=== DESCRIPTION OF THE TASK ===
Every record must be copied exactly, from first line to last.

━━ EXTRACTED RECORDS ━━

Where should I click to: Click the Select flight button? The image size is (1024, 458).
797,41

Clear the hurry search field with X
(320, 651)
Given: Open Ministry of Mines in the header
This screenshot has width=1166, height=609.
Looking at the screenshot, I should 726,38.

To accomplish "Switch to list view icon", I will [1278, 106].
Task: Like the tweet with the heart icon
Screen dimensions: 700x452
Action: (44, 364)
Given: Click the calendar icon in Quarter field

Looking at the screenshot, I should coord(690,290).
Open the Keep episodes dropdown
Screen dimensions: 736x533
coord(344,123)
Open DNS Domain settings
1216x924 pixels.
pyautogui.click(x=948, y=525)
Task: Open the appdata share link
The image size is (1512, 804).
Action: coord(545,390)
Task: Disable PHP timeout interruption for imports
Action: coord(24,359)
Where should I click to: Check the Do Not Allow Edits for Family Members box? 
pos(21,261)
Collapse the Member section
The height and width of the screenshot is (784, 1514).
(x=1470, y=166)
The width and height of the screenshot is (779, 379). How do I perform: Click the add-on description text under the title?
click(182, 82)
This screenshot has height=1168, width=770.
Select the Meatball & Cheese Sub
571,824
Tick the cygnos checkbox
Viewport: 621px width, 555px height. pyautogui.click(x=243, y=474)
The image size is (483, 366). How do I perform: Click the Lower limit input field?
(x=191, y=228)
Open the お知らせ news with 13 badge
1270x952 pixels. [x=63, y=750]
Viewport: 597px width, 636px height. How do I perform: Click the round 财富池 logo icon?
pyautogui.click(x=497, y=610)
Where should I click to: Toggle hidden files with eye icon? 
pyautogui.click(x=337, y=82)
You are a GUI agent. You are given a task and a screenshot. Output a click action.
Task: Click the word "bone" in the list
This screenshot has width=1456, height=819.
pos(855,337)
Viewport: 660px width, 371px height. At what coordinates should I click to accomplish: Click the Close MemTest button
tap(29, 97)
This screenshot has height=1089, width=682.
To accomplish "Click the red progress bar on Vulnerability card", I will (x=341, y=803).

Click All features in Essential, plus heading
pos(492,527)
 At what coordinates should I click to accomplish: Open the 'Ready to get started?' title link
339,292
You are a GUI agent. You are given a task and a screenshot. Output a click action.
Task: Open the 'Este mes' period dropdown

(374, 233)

━━━

=== ANSWER TO THIS PROBLEM ===
Where should I click to: Click the Select flight button? The image size is (1024, 458).
797,41

Clear the hurry search field with X
(320, 651)
Given: Open Ministry of Mines in the header
This screenshot has width=1166, height=609.
Looking at the screenshot, I should 726,38.

To accomplish "Switch to list view icon", I will [1278, 106].
Task: Like the tweet with the heart icon
Screen dimensions: 700x452
Action: (44, 364)
Given: Click the calendar icon in Quarter field

Looking at the screenshot, I should coord(690,290).
Open the Keep episodes dropdown
Screen dimensions: 736x533
coord(344,123)
Open DNS Domain settings
1216x924 pixels.
pyautogui.click(x=948, y=525)
Task: Open the appdata share link
The image size is (1512, 804).
Action: coord(545,390)
Task: Disable PHP timeout interruption for imports
Action: coord(24,359)
Where should I click to: Check the Do Not Allow Edits for Family Members box? 
pos(21,261)
Collapse the Member section
The height and width of the screenshot is (784, 1514).
(x=1470, y=166)
The width and height of the screenshot is (779, 379). How do I perform: Click the add-on description text under the title?
click(182, 82)
This screenshot has height=1168, width=770.
Select the Meatball & Cheese Sub
571,824
Tick the cygnos checkbox
Viewport: 621px width, 555px height. pyautogui.click(x=243, y=474)
The image size is (483, 366). How do I perform: Click the Lower limit input field?
(x=191, y=228)
Open the お知らせ news with 13 badge
1270x952 pixels. [x=63, y=750]
Viewport: 597px width, 636px height. How do I perform: Click the round 财富池 logo icon?
pyautogui.click(x=497, y=610)
Where should I click to: Toggle hidden files with eye icon? 
pyautogui.click(x=337, y=82)
You are a GUI agent. You are given a task and a screenshot. Output a click action.
Task: Click the word "bone" in the list
This screenshot has width=1456, height=819.
pos(855,337)
Viewport: 660px width, 371px height. At what coordinates should I click to accomplish: Click the Close MemTest button
tap(29, 97)
This screenshot has height=1089, width=682.
To accomplish "Click the red progress bar on Vulnerability card", I will (x=341, y=803).

Click All features in Essential, plus heading
pos(492,527)
 At what coordinates should I click to accomplish: Open the 'Ready to get started?' title link
339,292
You are a GUI agent. You are given a task and a screenshot. Output a click action.
Task: Open the 'Este mes' period dropdown

(374, 233)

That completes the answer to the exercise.